Наступает долгая тишина, как будто Уотерхауз должен что-то ответить. Он прочищает горло. Никого еще не отдали под трибунал за следование приказам.
— В моих приказах сказано…
— Засуньте их себе в задницу, капитан Уотерхауз.
Снова долгая тишина. Майор смотрит в окно, словно собираясь с мыслями. Наконец говорит:
— Запомните. Мы — не идиоты. Генерал — не идиот. Генерал ценит «Ультра» не меньше, чем сэр Уинстон Черчилль. Генерал использует «Ультра» не меньше любого другого командующего.
— От «Ультра» не будет проку, если японцы о ней узнают.
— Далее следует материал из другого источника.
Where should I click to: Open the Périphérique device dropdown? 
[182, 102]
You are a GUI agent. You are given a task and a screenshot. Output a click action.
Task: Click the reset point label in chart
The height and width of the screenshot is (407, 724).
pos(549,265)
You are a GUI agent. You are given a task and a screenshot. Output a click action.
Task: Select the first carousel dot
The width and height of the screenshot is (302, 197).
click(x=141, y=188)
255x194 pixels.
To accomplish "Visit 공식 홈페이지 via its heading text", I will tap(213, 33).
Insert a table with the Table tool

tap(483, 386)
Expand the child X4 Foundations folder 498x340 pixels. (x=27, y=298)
— Как вы понимаете, у Генерала нет времени, чтобы лично вас принять. Ни у кого из штаба тоже. Поэтому у вас не будет возможности объяснить, как надо сохранять секрет «Ультра». — Майор пару раз смотрит на лист бумаги перед собой. Дальше он и впрямь говорит так, будто читает заранее составленное заявление. — С тех пор, как вы здесь появились, о вас несколько раз докладывали Генералу. В те короткие промежутки времени, когда Генерал не был занят более спешными делами, он весьма выразительно охарактеризовал вас, ваше задание и тех умников, которые вас сюда направили.
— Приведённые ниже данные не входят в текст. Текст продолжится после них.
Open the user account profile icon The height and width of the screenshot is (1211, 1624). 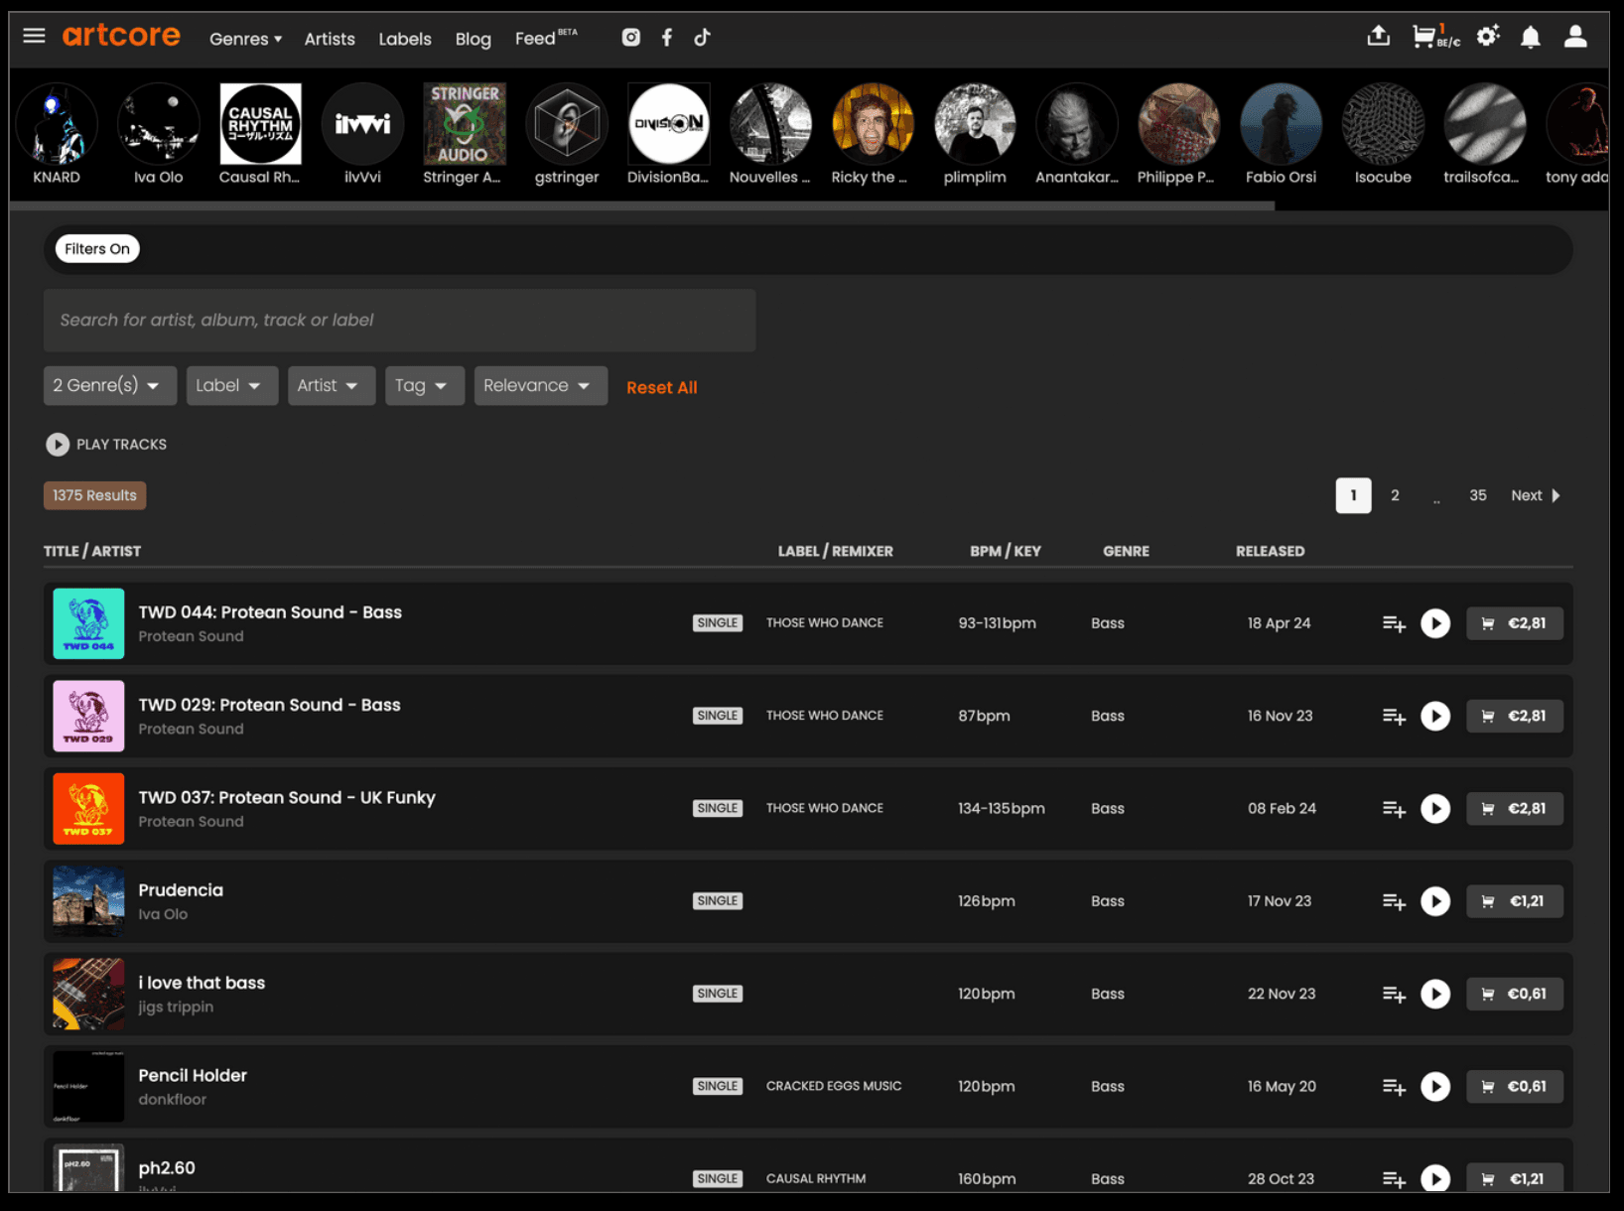pos(1574,38)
— Не сомневаюсь, — говорит Уотерхауз.
— Генерал убежден, что человек, не знакомый с уникальными ценностями Юго-Восточного тихоокеанского театра военных действий, не может судить о его стратегии, — говорит майор. — Генерал уверен, что нипы никогда не узнают про «Ультра». Почему? Потому что они не в состоянии понять, что с ними происходит. Генерал считает, что мог бы завтра прийти на радиостанцию, объявить в эфир, что мы взломали все японские коды, читаем все их сообщения — и ничего бы не произошло. Генерал высказался в том смысле, что японцы никогда не поймут, как мы их поимели, потому что когда тебя так поимели, значит, ты полнейший мудак и полнейшим мудаком выглядишь.
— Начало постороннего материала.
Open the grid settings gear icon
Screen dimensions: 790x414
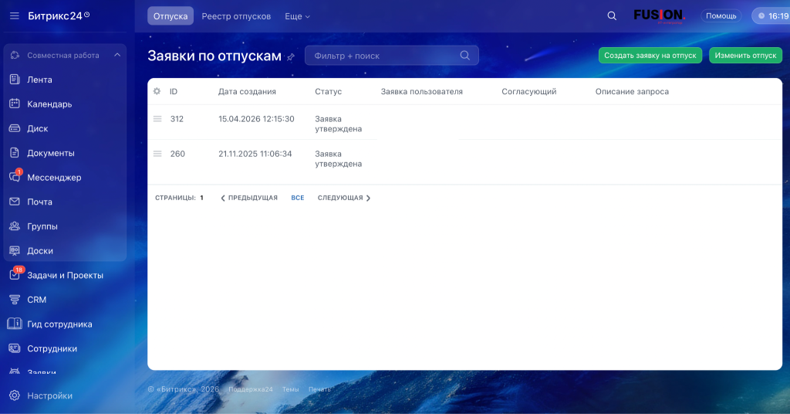[157, 91]
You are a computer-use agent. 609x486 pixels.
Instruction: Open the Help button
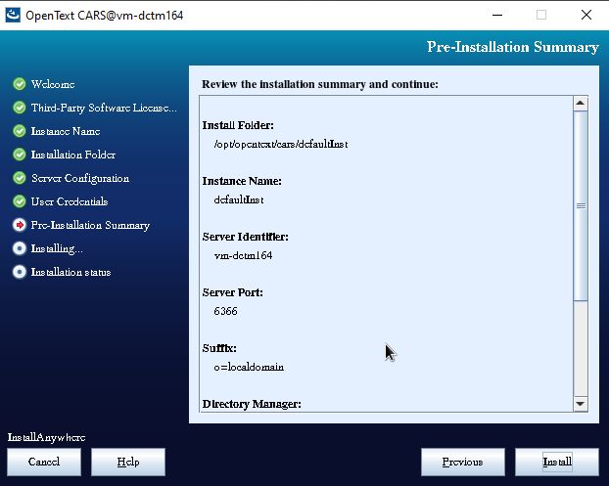pyautogui.click(x=128, y=462)

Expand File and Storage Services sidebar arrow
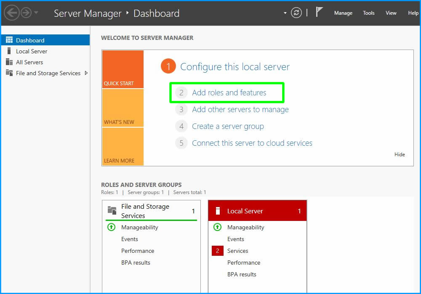(x=86, y=73)
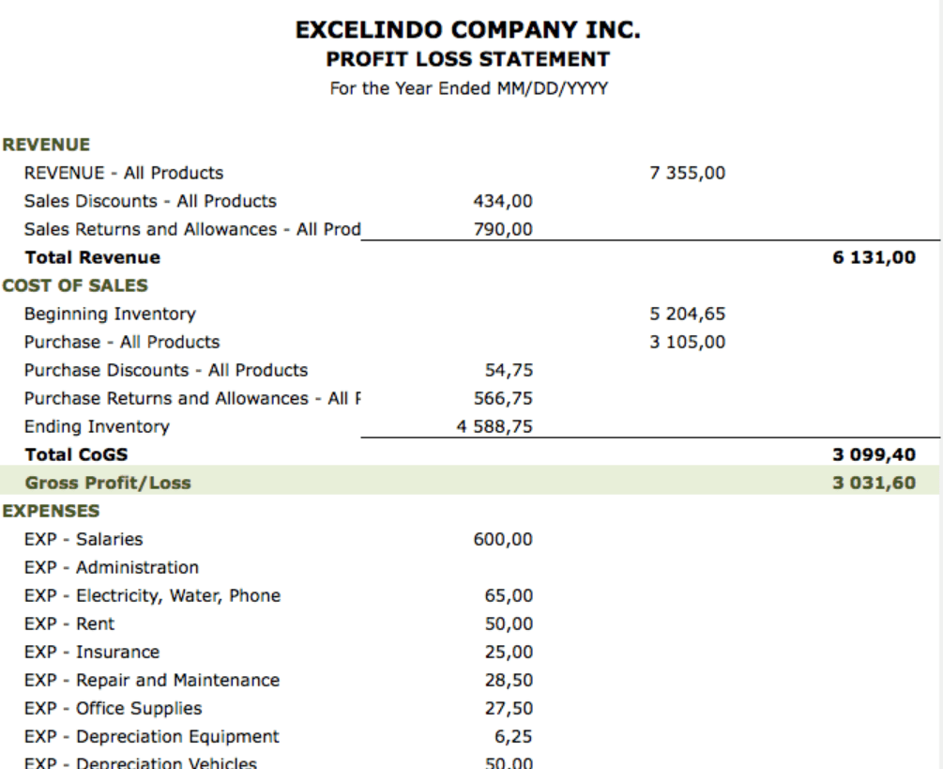Click the 7 355,00 revenue amount

[688, 173]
— Ясно, — говорит Уотерхауз.
— Но Генерал высказал это все гораздо длиннее и без единого нецензурного слова, потому что так Генерал выражается.
— Спасибо, что дали краткую выжимку.
— Знаете про белые повязки, которые нипы цепляют себе на голову? С фрикаделькой и нипскими буковками?
— Видел на фотографии.
— Я видел их в жизни, на нипских пилотах, которые с пятидесяти футов обстреливали из пулемета меня и моих людей, — говорит майор.